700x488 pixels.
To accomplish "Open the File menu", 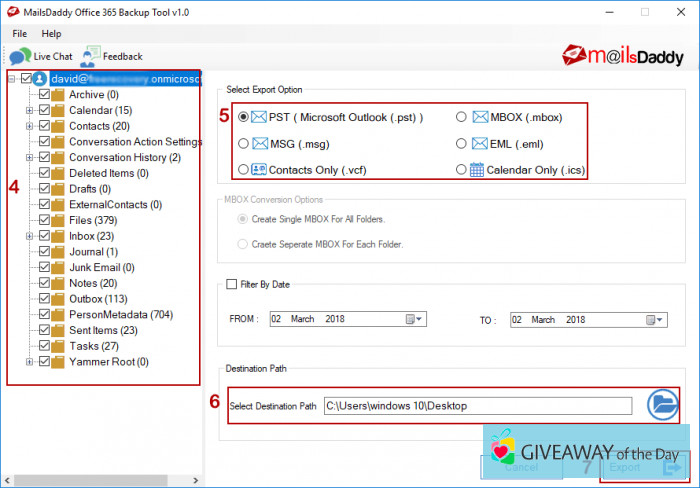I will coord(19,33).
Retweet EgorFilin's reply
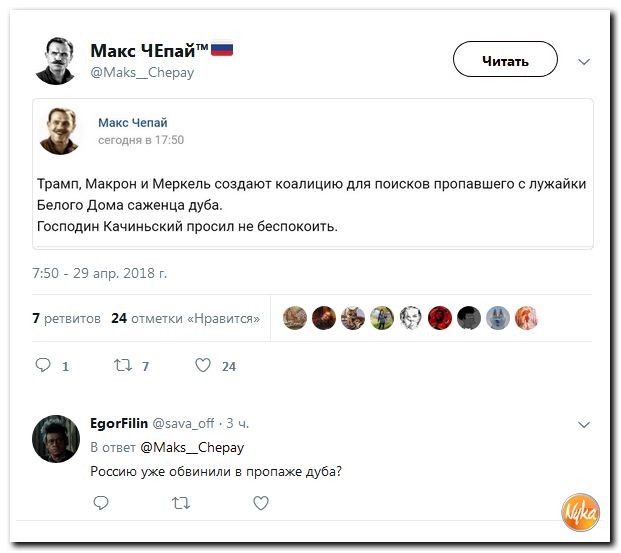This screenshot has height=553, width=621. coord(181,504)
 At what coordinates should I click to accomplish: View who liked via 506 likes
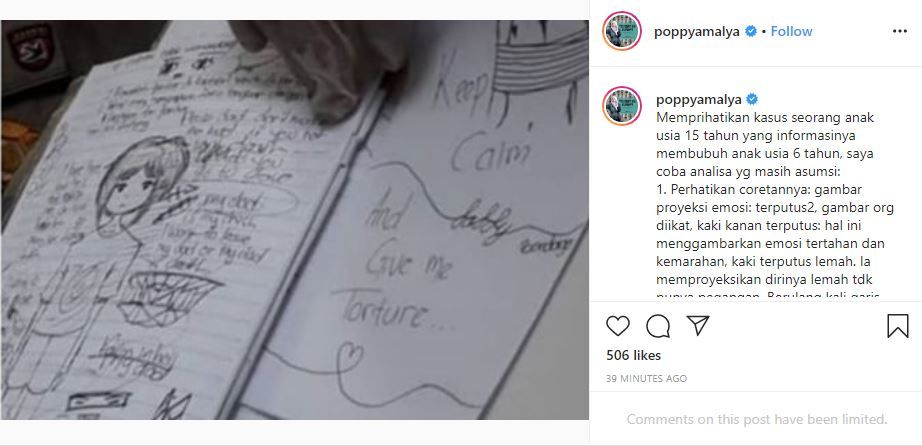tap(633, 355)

◆ Problem description: Only the lines from the one containing "Retweet EgorFilin's reply" through the last line of the entries above belong in the copy; reproduce them exactly and drop every picture.

◆ Your solution:
Retweet EgorFilin's reply
This screenshot has height=553, width=621. coord(181,504)
 At what coordinates should I click to accomplish: View who liked via 506 likes
tap(633, 355)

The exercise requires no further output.